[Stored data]

Segment Open

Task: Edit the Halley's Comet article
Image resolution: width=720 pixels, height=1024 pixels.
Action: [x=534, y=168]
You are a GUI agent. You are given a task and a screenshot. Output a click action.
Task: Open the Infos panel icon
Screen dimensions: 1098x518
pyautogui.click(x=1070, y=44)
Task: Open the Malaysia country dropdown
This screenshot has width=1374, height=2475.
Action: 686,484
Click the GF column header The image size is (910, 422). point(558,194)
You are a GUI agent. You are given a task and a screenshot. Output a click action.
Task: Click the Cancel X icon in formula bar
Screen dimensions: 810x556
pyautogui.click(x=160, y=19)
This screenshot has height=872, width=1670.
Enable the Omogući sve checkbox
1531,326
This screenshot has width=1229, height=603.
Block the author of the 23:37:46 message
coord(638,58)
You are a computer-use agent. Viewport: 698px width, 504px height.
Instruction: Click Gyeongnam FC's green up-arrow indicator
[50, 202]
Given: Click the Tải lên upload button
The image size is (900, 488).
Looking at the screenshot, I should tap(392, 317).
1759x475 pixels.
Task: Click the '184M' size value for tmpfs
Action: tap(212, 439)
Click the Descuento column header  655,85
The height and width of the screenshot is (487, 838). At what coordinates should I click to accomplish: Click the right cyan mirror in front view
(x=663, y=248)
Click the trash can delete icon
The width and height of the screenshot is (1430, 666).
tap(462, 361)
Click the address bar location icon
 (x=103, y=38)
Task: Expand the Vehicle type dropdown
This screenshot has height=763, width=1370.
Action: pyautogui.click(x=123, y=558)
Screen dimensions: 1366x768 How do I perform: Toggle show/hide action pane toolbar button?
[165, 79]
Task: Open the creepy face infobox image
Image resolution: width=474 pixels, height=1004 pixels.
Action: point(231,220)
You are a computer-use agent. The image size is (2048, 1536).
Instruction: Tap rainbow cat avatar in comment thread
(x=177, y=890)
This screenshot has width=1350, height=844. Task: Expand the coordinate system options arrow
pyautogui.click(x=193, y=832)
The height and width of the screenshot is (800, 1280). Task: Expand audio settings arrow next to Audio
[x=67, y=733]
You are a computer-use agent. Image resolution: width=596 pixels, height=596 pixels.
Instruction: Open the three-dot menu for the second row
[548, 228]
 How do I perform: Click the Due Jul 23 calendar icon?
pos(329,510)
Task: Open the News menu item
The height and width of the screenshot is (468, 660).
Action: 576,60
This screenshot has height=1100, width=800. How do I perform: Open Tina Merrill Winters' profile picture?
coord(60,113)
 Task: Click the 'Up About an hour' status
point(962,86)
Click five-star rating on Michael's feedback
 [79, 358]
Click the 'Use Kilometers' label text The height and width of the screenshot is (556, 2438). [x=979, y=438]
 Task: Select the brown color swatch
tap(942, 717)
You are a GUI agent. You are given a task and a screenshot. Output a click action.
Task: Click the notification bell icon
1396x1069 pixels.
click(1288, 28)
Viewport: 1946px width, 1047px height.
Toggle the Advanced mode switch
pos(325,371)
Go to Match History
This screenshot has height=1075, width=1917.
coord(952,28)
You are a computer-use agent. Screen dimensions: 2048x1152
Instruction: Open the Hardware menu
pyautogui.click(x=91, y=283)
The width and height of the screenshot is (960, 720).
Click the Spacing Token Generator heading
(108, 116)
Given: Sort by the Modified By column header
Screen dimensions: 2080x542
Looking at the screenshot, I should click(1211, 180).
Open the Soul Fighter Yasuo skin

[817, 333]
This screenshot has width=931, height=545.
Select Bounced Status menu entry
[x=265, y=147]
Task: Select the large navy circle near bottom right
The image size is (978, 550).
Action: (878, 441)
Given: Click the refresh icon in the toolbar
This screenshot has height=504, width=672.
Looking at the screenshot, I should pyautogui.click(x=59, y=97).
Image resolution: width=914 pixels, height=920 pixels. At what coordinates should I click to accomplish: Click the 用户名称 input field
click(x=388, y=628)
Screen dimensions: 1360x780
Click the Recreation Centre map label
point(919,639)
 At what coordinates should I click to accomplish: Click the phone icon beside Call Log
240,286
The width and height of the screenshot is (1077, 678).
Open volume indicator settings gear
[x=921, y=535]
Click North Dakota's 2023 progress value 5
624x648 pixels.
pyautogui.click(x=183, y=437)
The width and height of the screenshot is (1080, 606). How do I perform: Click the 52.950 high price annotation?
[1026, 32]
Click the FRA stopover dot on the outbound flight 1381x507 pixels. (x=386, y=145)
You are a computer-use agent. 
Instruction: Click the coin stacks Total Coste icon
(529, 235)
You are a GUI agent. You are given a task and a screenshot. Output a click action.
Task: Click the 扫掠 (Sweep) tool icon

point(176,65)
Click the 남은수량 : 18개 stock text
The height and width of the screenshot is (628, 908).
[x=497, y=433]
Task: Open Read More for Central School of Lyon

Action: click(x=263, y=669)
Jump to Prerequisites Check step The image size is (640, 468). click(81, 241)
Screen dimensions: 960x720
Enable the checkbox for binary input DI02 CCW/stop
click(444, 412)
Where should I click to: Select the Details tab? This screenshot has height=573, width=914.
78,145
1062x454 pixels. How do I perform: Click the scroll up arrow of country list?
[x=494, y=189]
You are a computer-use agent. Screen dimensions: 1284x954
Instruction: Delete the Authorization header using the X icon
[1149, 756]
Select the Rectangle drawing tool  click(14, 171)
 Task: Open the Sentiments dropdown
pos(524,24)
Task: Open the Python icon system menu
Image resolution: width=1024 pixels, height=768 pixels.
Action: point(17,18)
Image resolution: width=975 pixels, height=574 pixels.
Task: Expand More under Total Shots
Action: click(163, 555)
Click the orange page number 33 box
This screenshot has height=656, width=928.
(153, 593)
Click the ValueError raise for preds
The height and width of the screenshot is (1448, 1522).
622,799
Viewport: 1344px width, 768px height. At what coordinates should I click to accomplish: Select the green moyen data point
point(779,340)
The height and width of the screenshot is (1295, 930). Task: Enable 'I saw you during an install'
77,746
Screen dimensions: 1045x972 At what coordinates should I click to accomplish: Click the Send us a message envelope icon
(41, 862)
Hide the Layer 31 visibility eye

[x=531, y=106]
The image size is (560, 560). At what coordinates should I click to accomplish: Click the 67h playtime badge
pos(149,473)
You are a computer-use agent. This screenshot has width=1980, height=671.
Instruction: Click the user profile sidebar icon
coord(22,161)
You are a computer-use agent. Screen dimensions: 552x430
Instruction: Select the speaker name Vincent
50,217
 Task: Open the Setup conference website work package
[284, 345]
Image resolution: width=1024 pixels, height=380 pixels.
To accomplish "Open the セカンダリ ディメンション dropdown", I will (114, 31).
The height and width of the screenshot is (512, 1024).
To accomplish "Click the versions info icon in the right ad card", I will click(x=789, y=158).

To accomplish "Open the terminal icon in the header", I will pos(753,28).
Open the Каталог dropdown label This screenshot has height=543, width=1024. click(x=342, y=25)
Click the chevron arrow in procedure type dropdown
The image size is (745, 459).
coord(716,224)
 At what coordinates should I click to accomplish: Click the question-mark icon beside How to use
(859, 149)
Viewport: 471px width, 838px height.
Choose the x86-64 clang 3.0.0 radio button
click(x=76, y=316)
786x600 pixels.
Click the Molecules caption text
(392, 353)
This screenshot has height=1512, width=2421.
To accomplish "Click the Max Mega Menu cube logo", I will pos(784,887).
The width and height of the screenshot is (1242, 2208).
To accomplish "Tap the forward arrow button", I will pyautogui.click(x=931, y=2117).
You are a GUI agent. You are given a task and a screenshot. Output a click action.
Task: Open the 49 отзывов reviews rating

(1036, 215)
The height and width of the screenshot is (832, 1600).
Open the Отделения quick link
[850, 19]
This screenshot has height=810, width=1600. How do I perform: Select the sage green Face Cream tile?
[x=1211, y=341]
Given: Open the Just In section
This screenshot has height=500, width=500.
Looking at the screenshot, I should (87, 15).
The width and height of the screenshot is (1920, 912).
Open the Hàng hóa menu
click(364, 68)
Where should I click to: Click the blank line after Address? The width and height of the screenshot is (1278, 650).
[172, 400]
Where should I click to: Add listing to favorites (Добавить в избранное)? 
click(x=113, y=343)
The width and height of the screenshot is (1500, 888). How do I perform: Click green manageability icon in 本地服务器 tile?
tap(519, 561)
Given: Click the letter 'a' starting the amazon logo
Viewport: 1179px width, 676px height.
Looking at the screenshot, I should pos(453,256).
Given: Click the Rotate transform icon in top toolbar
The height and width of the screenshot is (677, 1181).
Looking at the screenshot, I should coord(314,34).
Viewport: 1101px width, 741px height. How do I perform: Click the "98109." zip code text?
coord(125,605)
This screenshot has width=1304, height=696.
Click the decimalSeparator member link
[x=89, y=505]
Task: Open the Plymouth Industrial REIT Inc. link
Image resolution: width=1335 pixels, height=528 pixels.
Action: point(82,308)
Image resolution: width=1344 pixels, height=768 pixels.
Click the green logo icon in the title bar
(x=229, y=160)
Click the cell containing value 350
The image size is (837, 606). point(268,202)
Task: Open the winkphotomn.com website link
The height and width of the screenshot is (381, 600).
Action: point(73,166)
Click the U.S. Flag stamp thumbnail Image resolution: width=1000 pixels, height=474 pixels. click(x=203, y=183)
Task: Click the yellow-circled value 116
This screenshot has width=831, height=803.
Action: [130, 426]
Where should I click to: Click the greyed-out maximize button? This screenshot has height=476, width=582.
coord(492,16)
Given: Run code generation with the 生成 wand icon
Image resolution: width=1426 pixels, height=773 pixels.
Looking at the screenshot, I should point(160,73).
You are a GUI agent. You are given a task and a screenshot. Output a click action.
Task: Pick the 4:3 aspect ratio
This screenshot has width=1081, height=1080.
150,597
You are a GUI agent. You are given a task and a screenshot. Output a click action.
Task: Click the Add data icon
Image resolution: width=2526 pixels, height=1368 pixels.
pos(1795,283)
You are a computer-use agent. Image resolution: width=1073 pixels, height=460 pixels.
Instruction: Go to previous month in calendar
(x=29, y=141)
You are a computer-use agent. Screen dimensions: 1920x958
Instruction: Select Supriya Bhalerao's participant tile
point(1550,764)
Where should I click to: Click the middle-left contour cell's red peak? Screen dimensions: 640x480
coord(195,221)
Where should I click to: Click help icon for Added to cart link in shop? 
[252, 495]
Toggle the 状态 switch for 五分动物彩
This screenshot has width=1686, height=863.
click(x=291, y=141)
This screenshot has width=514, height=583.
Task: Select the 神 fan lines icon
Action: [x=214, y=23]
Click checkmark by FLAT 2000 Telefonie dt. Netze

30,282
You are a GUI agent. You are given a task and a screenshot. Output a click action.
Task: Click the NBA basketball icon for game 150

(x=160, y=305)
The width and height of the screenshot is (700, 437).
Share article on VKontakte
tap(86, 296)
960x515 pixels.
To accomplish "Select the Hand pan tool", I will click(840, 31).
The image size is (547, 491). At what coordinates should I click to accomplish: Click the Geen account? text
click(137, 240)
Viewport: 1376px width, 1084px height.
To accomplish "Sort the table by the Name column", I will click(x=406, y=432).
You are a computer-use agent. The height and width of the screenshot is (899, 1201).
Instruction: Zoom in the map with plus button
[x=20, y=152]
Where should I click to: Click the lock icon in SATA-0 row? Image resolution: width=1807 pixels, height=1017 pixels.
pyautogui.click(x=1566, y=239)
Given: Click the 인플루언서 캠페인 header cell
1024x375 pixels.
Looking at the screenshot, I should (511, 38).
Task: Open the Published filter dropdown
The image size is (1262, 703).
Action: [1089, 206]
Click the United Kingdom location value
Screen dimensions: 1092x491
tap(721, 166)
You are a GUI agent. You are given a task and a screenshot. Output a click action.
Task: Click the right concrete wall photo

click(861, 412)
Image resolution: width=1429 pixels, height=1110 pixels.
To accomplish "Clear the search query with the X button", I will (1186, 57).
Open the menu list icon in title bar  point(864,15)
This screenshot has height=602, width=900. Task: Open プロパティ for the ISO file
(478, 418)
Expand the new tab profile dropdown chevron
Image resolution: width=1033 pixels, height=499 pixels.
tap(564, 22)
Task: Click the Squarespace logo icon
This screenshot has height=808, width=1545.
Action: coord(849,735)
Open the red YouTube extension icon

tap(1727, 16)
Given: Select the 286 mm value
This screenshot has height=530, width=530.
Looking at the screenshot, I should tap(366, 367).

Segment Closed

> [What you need to do]:
Report how many lines of the preceding records include "column". Output the number only.

> [Problem solution]:
4